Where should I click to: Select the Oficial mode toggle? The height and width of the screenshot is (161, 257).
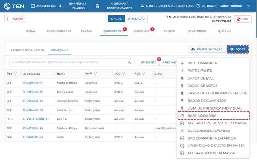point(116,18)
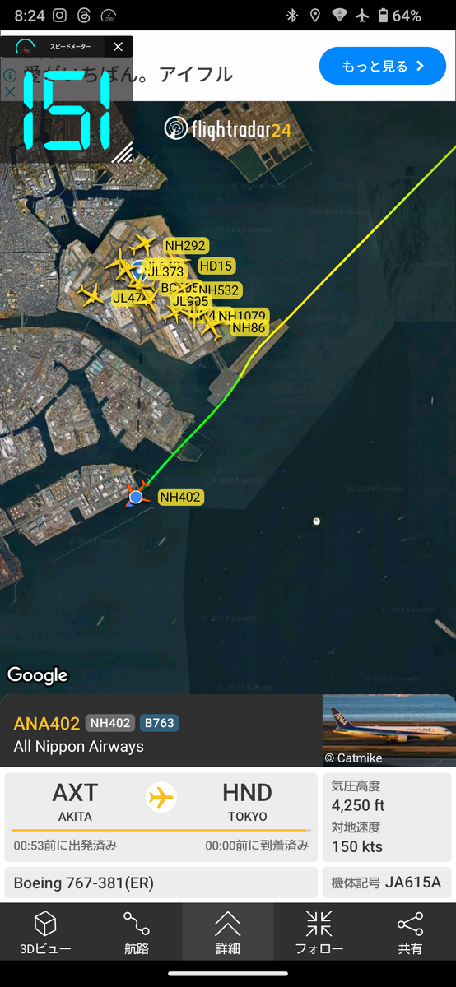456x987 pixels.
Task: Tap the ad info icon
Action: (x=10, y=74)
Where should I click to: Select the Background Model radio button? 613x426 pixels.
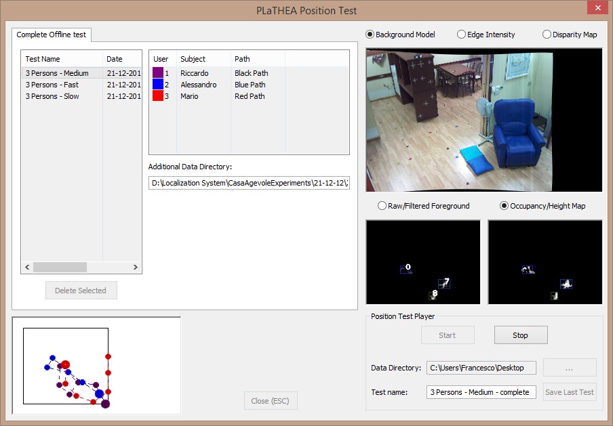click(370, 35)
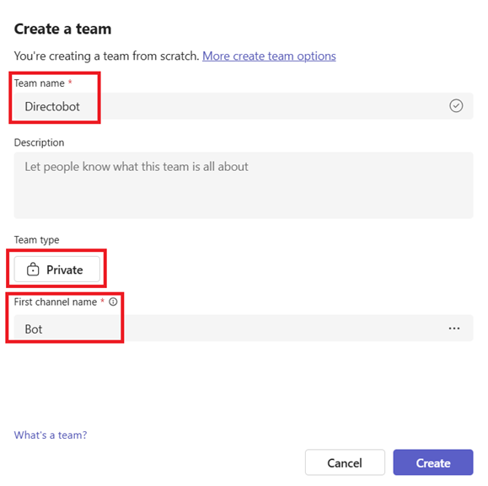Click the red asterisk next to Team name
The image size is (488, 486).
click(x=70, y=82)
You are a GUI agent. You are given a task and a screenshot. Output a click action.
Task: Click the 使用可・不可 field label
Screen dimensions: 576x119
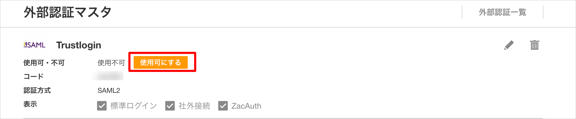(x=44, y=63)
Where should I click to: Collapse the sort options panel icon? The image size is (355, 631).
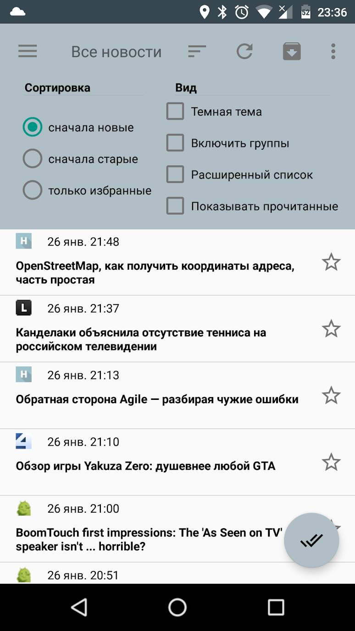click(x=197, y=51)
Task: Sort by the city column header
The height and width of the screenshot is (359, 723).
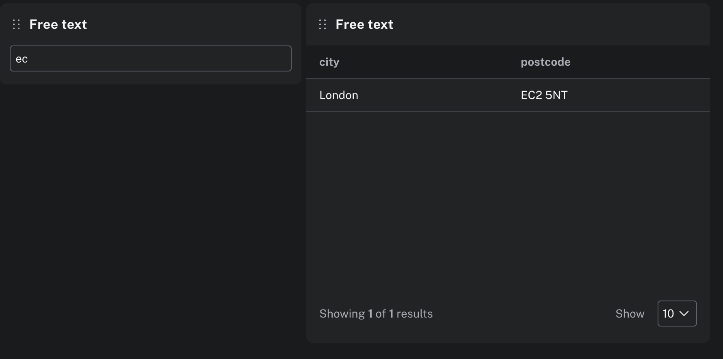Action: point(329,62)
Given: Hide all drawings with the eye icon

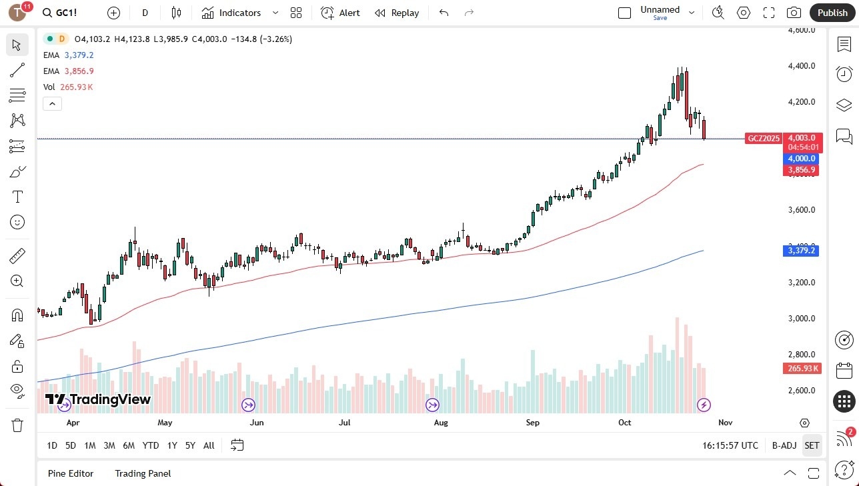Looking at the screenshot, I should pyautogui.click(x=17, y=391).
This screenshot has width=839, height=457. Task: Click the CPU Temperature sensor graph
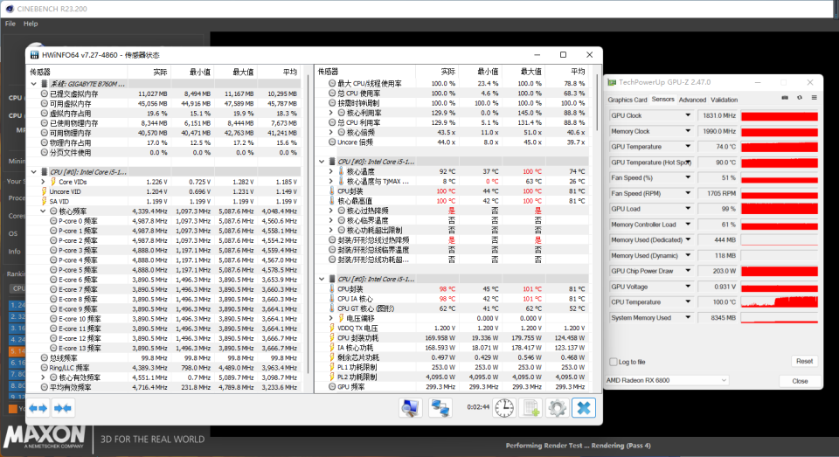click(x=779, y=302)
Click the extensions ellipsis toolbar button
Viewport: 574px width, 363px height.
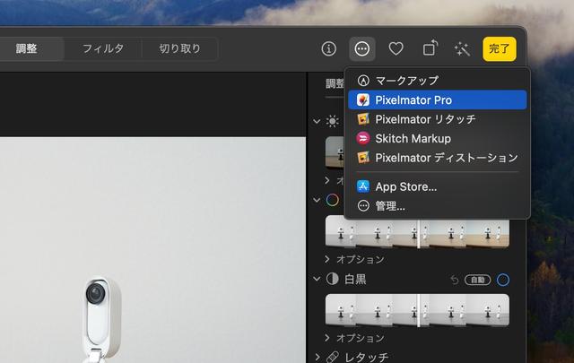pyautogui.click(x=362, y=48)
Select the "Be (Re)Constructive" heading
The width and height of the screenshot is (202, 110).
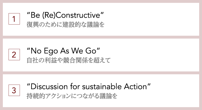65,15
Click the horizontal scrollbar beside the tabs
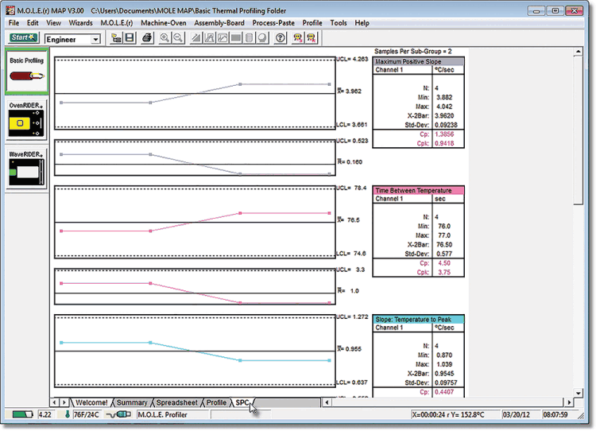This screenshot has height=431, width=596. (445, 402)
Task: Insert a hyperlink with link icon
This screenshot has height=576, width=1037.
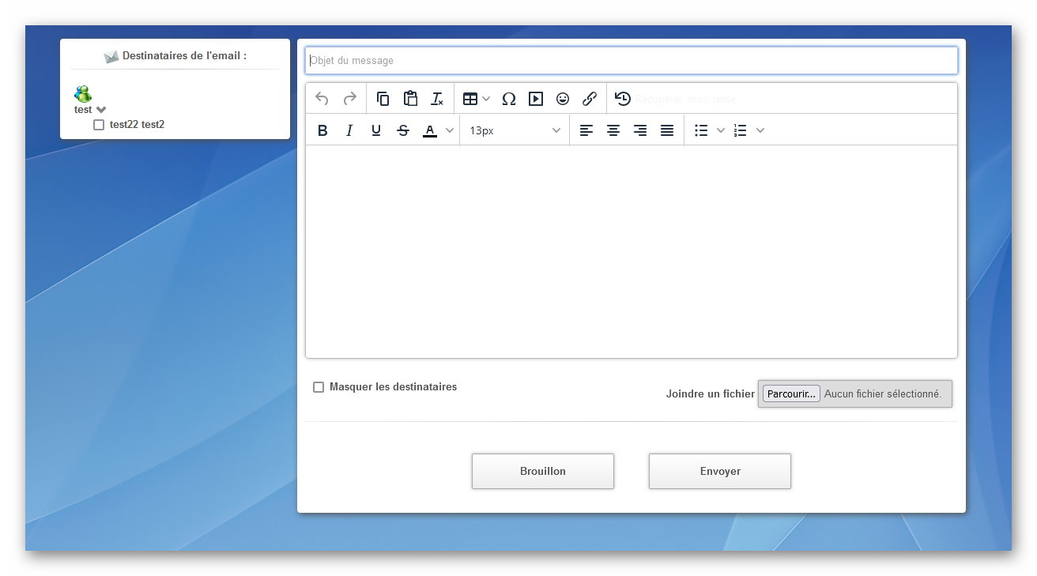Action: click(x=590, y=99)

## HOW TO COMPLETE THIS TASK
Repeat every record precisely. Any picture among them stays out of the copy.

## ANSWER TO THIS TASK
Where should I click to: Select the Oficial mode toggle? The height and width of the screenshot is (161, 257).
point(116,18)
456x987 pixels.
Task: Tap the ad info icon
Action: (x=10, y=74)
Where should I click to: Select the Background Model radio button? 613x426 pixels.
click(370, 35)
Click the red asterisk next to Team name
The image size is (488, 486).
click(x=70, y=82)
You are a GUI agent. You are given a task and a screenshot. Output a click action.
Task: Click the 使用可・不可 field label
Screen dimensions: 576x119
(x=44, y=63)
Where should I click to: Collapse the sort options panel icon? The image size is (355, 631).
click(x=197, y=51)
Task: Sort by the city column header
The height and width of the screenshot is (359, 723).
Action: point(329,62)
Given: Hide all drawings with the eye icon

Looking at the screenshot, I should pyautogui.click(x=17, y=391).
This screenshot has width=839, height=457. Task: Click the CPU Temperature sensor graph
click(x=779, y=302)
Click the extensions ellipsis toolbar button
Viewport: 574px width, 363px height.
pyautogui.click(x=362, y=48)
Select the "Be (Re)Constructive" heading
The width and height of the screenshot is (202, 110).
65,15
Click the horizontal scrollbar beside the tabs
This screenshot has height=431, width=596. (445, 402)
Task: Insert a hyperlink with link icon
This screenshot has height=576, width=1037.
Action: click(x=590, y=99)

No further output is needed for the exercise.